Canadian cannabis manufacturer Ayurcann Holdings Corp. (CSE: AYUR) (OTCQB: AYURF) terminated its planned business combination with Arogo Capital Acquisition Corp. (NASDAQ: AOGO), a special purpose acquisition company, citing failures to meet key regulatory requirements.

The Ontario-based company sent Arogo a termination letter stating the SPAC failed to fulfill covenants related to stock exchange listing and public filings, according to a statement Thursday. Under the termination agreement, Arogo is required to pay Ayurcann a $250,000 fee, though Ayurcann noted it “disputes any payment demand from Arogo in connection with the termination.”

The deal’s collapse comes less than five months after the companies announced plans to combine in a transaction that valued the merged entity at approximately $210 million. The proposed merger also would have given Ayurcann access to up to $19.6 million in cash.

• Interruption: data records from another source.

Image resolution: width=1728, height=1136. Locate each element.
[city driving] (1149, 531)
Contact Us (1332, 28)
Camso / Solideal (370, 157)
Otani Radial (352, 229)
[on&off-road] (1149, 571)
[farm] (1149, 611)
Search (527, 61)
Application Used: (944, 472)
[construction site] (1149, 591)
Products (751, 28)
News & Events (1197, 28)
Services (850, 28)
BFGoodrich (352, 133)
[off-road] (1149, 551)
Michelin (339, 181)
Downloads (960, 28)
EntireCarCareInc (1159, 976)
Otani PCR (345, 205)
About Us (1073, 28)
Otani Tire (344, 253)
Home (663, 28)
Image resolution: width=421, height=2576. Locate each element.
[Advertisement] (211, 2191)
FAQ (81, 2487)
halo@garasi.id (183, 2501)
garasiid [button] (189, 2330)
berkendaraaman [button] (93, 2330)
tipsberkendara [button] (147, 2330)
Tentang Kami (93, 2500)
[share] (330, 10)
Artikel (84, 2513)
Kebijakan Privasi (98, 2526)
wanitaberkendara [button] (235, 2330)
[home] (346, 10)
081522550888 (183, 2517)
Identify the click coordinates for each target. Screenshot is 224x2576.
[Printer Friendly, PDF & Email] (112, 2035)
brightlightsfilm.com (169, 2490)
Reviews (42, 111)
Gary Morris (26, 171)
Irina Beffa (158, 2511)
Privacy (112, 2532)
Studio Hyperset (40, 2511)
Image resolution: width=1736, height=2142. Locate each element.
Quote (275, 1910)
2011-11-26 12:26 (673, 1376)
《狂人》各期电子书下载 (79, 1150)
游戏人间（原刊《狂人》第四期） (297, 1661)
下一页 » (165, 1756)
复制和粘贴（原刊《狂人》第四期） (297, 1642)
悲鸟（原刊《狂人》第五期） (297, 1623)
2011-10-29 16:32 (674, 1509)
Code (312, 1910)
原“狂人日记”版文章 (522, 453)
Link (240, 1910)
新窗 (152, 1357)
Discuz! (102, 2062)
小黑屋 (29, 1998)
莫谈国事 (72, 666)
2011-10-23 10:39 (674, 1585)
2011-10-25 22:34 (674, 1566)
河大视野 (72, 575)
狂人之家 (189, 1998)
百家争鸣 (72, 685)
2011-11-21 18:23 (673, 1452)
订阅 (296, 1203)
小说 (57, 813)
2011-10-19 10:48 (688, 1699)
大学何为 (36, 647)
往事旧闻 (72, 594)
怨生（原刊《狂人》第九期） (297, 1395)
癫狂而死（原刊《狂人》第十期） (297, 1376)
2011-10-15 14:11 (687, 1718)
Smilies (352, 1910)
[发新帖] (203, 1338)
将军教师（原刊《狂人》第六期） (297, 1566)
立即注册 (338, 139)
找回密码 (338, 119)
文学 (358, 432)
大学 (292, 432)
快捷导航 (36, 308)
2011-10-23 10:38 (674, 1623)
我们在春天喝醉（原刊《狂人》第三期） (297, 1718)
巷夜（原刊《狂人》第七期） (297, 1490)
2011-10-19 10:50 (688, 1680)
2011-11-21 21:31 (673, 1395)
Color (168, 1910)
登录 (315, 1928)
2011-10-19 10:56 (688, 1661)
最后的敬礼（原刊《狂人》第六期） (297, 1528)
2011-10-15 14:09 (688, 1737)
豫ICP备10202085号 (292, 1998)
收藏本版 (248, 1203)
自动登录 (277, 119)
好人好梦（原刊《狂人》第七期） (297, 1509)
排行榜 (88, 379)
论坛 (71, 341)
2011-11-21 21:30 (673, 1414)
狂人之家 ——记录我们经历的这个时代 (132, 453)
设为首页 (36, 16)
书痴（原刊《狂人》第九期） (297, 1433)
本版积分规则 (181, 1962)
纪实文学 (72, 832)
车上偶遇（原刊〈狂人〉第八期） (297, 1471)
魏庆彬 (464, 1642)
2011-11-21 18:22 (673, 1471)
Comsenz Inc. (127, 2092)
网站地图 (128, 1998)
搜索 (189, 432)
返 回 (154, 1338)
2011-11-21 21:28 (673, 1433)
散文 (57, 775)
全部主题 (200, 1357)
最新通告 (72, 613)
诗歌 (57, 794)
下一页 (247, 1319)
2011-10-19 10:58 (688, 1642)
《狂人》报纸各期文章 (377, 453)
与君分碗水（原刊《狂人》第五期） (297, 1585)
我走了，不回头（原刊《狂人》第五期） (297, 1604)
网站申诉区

Ayurcann has worked to expand its presence in Canada’s cannabis market, focusing on extraction services and branded products. The company reported revenue of C$25.2 million for fiscal 2024, up 101% from C$12.5 million the previous year, according to filings. However, it posted a net loss of nearly C$4 million for the latest fiscal year.

The termination follows a pattern of challenged cannabis SPAC deals amid broader market volatility and sector-specific headwinds. Ayurcann’s working capital deficit grew to C$2.1 million as of June 30, versus C$706,437 a year earlier, filings show.

Ayurcann’s announcement comes just a day after Arogo initiated its own claim that the transaction had been terminated, demanding the same $250,000 fee that Ayurcann now seeks to collect.